The Guardian have published:

Drugs flushed into the environment could be cause of wildlife decline

…Potent pharmaceuticals flushed into the environment via human and animal sewage could be a hidden cause of the global wildlife crisis, according to new research. The scientists warn that worldwide use of the drugs, which are designed to be biologically active at low concentrations, is rising rapidly but that too little is currently known about their effect on the natural world.

Studies of the effect of pharmaceutical contamination on wildlife are rare but new work published on Monday reveals that an anti-depressant reduces feeding in starlings and that a contraceptive drug slashes fish populations in lakes…

Drugs have dangerously polluted the world’s rivers, scientists warn

…The scientists measured the concentration of 61 active pharmaceutical ingredients (APIs) at more than 1,000 sites along 258 rivers and in 104 countries, covering all continents. Only two places were unpolluted – Iceland and a Venezuelan village where the indigenous people do not use modern medicines.

The most frequently detected APIs were an anti-epileptic drug, carbamazepine, which is hard to break down, the diabetes drug metformin, and caffeine. All three were found in at least half of the sites. Antibiotics were found at dangerous levels in one in five sites and many sites also had at least one API at levels considered harmful for wildlife, with effects such as feminising fish…
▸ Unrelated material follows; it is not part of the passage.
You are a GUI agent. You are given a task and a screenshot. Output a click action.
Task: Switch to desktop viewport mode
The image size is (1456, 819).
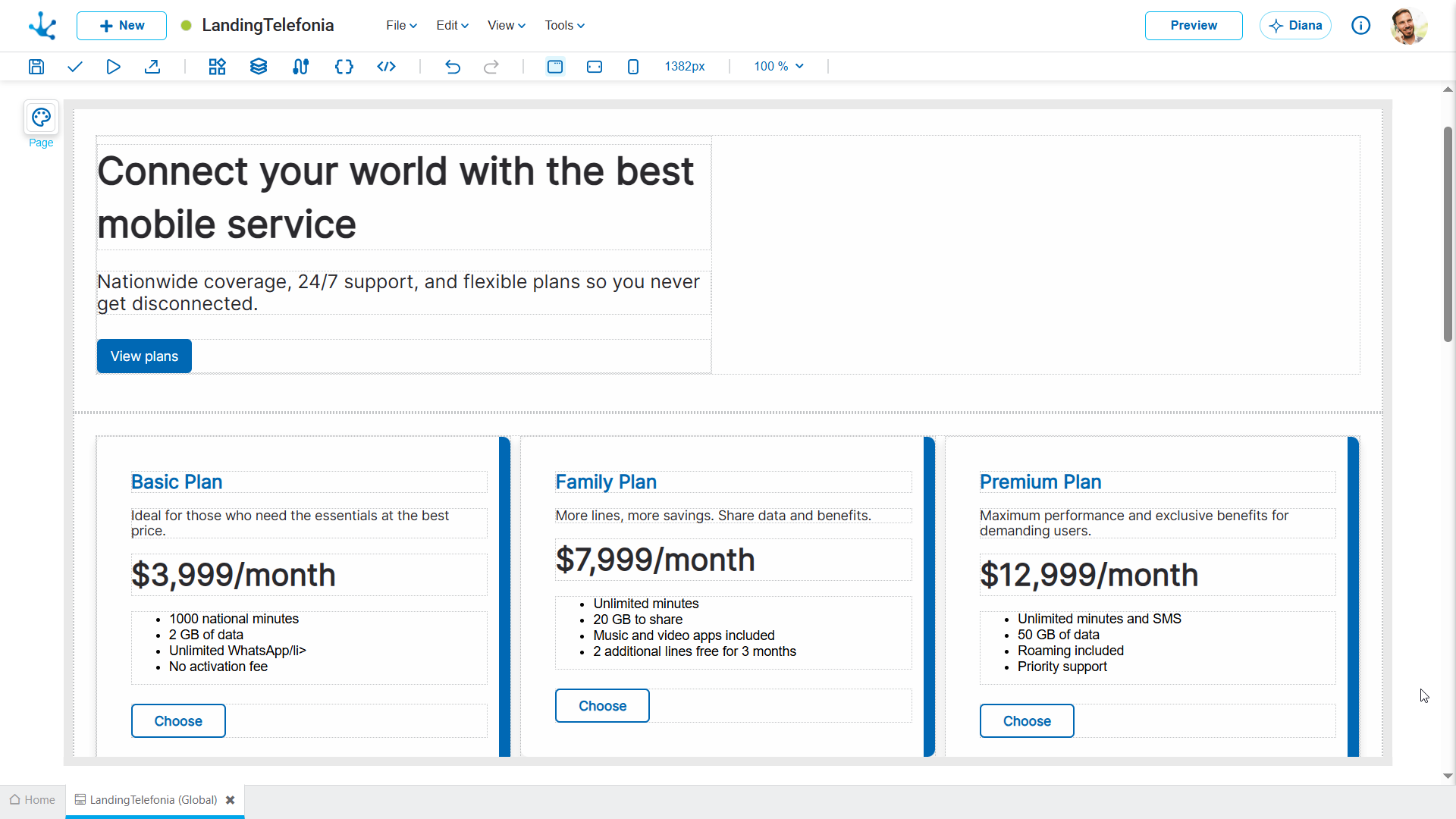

From Euronew we are warned than

Rivers polluted with antibiotics could cause the ‘next pandemic’, warn scientists

…Pharmaceutical pollution poses a “global threat” to environmental and human health, according to the researchers. When antibiotics get into our waterways they make it more likely for bacteria to develop antimicrobial resistance – which is said by the WHO and UN to be one of the biggest dangers to humanity…

Harvard Medical School release an article in June 2011

Drugs in the water

Although they conclude the current level of ppb or ppm of drugs in water does not provoke any effect on humans, they noted 

…Effects on fish and wildlife

In contrast to the uncertainty about human health effects, there’s quite a bit of evidence for pharmaceuticals in the water affecting aquatic life, particularly fish. Numerous studies have shown that estrogen and chemicals that behave like it have a feminizing effect on male fish and can alter female-to-male ratios. Sources of estrogen include birth control pills and postmenopausal hormone treatments, as well as the estrogen that women produce naturally and excrete. Intersex fish — creatures with both male and female sex characteristics — have been found in heavily polluted sections of the Potomac River. Studies of fish upstream and downstream of wastewater treatment plants have found more female and intersex fish downstream from the plants, presumably because of the higher estrogen levels in the downstream water. Other research has uncovered popular antidepressant medications concentrated in the brain tissue of fish downstream from wastewater treatment plants….

Most of the recommendations to reduce the increase in pharmaceutical pollution focus on:

  • Educate people about the safe disposal of medicines, both at home and in hospitals.
  • Increase control over effluent at water treatment plants.
  • Implement a policy for the return of unused medication to collections centers, who will dispose the medication by alternative methods (high temperature incineration) that minimize the amount of drug discarded in the water systems.